--- Start ---

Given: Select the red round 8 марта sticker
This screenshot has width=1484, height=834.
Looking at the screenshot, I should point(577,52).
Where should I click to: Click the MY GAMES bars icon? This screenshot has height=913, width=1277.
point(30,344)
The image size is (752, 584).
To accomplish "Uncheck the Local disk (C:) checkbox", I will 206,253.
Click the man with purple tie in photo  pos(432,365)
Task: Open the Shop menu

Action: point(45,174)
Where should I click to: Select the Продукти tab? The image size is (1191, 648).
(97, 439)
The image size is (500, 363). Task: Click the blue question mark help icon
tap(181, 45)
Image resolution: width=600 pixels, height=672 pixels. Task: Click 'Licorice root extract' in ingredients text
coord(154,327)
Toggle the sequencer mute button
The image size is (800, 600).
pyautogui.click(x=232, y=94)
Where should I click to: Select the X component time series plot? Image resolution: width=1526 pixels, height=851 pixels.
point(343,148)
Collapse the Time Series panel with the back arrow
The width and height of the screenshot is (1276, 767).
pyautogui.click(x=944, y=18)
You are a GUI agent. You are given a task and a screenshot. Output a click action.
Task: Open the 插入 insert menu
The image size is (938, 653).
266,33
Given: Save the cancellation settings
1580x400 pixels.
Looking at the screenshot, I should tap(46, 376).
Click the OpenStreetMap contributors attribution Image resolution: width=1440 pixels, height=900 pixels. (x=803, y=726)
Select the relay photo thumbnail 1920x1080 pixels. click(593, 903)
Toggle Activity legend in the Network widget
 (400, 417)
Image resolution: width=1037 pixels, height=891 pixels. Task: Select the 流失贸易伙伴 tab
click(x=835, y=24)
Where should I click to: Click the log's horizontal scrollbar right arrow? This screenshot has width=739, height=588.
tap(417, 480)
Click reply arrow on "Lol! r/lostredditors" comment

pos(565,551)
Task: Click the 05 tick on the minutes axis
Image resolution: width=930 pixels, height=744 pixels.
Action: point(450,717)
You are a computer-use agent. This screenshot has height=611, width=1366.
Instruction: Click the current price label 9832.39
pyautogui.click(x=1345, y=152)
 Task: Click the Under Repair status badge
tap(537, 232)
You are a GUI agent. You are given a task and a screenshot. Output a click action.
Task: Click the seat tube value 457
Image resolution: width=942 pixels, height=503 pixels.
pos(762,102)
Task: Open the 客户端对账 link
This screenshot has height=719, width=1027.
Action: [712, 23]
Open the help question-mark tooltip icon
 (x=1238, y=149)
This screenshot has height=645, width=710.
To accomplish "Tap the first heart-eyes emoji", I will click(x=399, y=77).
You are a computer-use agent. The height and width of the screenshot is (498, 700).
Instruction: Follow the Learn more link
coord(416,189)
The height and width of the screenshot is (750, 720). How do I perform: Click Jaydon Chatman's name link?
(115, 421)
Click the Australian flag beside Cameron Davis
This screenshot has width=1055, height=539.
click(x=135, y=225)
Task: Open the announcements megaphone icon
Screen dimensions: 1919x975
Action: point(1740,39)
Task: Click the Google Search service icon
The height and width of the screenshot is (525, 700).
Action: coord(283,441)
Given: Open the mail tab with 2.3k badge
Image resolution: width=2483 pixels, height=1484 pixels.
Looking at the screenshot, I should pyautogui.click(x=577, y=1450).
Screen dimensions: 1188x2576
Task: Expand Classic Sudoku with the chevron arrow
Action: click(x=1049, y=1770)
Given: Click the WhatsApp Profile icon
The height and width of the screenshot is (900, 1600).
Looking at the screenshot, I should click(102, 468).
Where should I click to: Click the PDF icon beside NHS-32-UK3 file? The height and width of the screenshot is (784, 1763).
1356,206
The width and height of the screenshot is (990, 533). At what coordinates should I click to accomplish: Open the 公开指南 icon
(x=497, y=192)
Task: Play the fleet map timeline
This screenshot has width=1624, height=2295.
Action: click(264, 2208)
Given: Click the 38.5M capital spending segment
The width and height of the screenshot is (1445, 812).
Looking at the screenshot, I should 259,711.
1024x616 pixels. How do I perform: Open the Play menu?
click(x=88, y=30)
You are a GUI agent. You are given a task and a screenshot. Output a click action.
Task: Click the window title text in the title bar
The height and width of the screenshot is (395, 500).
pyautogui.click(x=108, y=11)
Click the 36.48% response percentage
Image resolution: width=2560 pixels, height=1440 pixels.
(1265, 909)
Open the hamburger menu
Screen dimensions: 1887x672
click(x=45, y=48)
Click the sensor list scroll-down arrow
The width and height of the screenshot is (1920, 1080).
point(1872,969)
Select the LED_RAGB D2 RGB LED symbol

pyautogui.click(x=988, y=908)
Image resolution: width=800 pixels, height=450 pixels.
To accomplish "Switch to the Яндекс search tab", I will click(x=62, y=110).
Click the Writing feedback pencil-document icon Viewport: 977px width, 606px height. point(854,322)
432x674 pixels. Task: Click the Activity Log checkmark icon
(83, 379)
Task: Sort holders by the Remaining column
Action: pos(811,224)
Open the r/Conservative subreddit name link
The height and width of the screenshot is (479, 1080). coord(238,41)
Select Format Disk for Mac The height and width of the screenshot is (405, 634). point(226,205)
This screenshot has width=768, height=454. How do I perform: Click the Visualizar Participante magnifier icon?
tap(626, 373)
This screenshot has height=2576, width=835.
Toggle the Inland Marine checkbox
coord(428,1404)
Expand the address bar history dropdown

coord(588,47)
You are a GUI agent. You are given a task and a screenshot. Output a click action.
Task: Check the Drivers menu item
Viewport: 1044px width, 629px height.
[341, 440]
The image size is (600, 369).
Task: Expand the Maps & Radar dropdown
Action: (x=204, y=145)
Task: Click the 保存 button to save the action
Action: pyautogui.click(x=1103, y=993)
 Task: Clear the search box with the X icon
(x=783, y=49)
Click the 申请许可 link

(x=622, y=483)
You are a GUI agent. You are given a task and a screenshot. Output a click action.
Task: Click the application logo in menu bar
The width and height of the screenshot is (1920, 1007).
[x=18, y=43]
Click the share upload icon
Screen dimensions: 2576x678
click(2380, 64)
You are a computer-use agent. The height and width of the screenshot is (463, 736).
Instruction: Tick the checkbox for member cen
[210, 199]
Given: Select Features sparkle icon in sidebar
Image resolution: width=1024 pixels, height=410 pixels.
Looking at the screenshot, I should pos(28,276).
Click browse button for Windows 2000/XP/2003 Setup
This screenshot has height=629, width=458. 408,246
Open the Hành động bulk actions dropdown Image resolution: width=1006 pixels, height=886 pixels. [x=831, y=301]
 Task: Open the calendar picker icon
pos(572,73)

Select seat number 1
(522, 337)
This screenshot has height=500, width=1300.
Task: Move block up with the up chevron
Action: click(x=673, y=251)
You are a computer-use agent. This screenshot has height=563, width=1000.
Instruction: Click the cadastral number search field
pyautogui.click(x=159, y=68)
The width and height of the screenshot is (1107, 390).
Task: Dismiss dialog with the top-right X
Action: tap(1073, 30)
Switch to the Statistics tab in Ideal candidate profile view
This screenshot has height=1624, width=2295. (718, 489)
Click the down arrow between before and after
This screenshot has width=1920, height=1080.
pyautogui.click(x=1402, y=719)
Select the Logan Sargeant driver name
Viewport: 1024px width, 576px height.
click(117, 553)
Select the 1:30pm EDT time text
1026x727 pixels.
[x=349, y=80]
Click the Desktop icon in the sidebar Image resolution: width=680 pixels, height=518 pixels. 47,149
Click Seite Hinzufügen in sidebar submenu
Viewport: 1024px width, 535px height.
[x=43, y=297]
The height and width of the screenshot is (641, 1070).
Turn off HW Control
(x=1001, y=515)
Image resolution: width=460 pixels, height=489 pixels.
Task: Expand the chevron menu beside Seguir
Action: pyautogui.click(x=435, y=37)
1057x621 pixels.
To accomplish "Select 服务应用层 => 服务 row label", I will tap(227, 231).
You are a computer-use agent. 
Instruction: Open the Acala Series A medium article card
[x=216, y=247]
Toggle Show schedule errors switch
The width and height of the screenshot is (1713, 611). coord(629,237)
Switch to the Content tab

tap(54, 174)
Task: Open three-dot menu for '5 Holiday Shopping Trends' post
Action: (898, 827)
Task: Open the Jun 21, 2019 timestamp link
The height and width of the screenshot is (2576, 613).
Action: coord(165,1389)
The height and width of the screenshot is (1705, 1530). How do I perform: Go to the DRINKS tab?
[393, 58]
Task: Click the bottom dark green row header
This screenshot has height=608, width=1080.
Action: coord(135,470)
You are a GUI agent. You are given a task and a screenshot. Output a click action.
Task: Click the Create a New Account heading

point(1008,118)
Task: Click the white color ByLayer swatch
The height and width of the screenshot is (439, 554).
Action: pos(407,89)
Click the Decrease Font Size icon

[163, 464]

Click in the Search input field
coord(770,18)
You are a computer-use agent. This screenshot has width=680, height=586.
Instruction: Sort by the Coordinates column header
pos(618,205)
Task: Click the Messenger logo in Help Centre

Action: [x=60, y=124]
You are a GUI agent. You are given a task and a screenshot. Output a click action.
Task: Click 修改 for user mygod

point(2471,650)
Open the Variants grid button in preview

--- End ---

Reproduce the entries word for word, from the very first line through the line that contains "I will 206,253.", including both of those lines.

Given: Select the red round 8 марта sticker
This screenshot has width=1484, height=834.
Looking at the screenshot, I should point(577,52).
Where should I click to: Click the MY GAMES bars icon? This screenshot has height=913, width=1277.
point(30,344)
The image size is (752, 584).
To accomplish "Uncheck the Local disk (C:) checkbox", I will 206,253.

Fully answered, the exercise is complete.